Researchers from the University of Ottawa have gleaned plenty about the shadowy rules of engagement in casual relationships – no, it’s not okay to sleep over after a booty call – after extensive interviews with 18- to 24-year-old students. They also conducted online focus groups with 900 respondents under age 30.
The findings, published in The Canadian Journal of Human Sexuality, Taking casual sex not too casually: Exploring definitions of casual sexual relationships, delineate four major types of casual sex encounters: the one-night stand, the booty call, the friend with benefits and the “sex” buddy (the actual term is more profane). Each entails very specific rules around initiation, communication, emotional attachment and the inevitable dump, rules that are rarely explicit, yet remain widely understood by teens and twentysomethings. The new terminology is a far cry from the dainty monikers used by scientists in the 1960s – “permissiveness without affection” and “premarital coitus.”
“Young adults appear to be developing broader conceptualizations of what constitutes a relationship,” wrote lead author Jocelyn Wentland, a PhD student in experimental psychology at the University of Ottawa’s Human Sexuality Research Laboratory. “It’s about a prolonged adolescence” ahead of increasingly delayed marriages, said Ms. Wentland.
While “casual sex relationship” screams oxymoron to many, those who chronically engage in loose liaisons would beg to differ; it would be worthwhile for all clinicians and sex educators to learn their language, the researchers argue, especially as casual becomes increasingly normal.
The first misconception the researchers clarify is that intercourse isn't always involved in casual sex: Studies have shown that prevalence rates drop to 15 per cent when actual intercourse is involved, shooting up to 75 per cent when “sexual activity” is the descriptor.
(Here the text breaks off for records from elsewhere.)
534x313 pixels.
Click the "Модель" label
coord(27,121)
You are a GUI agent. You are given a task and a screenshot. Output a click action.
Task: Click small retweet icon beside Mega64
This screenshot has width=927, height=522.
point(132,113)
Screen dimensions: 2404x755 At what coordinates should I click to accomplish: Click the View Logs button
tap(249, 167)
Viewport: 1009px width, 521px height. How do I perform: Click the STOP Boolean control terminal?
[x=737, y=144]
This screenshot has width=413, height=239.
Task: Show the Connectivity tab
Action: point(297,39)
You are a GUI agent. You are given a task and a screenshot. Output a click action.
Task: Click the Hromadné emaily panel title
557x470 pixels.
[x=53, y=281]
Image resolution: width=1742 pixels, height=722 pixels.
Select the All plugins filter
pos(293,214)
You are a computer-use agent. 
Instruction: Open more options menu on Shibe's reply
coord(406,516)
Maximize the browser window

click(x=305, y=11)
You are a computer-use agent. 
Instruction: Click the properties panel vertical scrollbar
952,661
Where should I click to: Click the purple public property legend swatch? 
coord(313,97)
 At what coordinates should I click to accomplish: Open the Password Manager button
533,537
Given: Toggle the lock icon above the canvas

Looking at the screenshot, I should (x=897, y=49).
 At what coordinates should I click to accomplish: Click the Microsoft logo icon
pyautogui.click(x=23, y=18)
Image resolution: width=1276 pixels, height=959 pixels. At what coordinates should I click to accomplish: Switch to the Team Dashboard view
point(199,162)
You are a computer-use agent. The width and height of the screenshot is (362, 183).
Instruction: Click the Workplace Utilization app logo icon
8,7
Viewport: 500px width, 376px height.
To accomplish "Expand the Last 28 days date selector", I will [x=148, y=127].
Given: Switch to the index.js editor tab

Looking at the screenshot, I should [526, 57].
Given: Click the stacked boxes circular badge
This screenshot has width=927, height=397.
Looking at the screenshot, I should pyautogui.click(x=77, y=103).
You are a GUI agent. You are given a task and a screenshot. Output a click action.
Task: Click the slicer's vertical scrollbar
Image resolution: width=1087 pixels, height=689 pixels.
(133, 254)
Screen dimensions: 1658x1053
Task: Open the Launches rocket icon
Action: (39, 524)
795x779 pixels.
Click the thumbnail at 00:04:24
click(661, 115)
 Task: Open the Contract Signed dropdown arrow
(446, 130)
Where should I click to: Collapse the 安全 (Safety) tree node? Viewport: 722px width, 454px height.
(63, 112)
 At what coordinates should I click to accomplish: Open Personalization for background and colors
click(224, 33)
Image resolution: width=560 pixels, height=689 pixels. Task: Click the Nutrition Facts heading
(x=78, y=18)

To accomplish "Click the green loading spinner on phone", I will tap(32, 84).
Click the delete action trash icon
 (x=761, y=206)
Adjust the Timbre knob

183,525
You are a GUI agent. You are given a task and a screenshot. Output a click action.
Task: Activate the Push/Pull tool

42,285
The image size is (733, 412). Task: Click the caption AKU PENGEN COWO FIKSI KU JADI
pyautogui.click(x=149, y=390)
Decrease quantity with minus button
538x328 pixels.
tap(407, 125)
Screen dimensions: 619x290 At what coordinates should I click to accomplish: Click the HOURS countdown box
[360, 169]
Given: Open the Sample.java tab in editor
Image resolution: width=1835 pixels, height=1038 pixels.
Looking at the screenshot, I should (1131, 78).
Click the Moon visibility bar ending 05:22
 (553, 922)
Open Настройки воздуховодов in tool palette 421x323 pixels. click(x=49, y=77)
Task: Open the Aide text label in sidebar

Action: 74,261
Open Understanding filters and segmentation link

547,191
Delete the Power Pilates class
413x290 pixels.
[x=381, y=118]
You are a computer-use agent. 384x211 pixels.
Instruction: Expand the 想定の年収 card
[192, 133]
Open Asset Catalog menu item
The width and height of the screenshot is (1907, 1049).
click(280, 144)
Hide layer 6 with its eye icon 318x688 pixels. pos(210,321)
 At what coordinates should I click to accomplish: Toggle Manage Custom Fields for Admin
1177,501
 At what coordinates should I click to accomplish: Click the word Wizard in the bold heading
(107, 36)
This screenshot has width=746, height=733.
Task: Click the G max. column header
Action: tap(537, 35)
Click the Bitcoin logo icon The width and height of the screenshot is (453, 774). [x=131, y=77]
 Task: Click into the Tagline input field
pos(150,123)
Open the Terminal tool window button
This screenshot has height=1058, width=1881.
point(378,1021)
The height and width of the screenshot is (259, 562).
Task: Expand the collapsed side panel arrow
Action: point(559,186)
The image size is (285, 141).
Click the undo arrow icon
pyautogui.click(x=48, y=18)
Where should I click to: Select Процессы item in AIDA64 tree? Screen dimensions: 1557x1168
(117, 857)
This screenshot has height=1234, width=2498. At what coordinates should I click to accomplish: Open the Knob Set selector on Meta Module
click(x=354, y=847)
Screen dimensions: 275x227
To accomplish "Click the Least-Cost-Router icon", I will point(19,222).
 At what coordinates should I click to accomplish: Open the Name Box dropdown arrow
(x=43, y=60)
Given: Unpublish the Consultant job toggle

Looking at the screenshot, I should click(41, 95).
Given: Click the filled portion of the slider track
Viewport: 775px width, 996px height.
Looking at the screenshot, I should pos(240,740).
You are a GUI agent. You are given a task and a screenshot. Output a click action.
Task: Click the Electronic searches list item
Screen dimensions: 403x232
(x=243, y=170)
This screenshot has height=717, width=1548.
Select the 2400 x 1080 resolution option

Surveys conducted over the past decade suggest friends with benefits (FWB) – pals who develop sexual relationships – are extremely widespread. Some studies estimate that 50 per cent of post-secondary students engage in FWB. While not traditionally monogamous, FWBs are the most “sexually exclusive” of the casual-sex-relationship types: You are expected to disclose information regarding other partners who may be floating around. “It is the most like a real relationship – it was most likely to lead to a real relationship,” said Ms. Wentland. “You respect your friend with benefits.”
Respect aside, secrecy pervades FWB unions, so as not to “ruin group dynamics” – set tongues wagging, that is. While some FWBs evolve into romantic relationships that can eventually be disclosed, others end when one partner finds someone else.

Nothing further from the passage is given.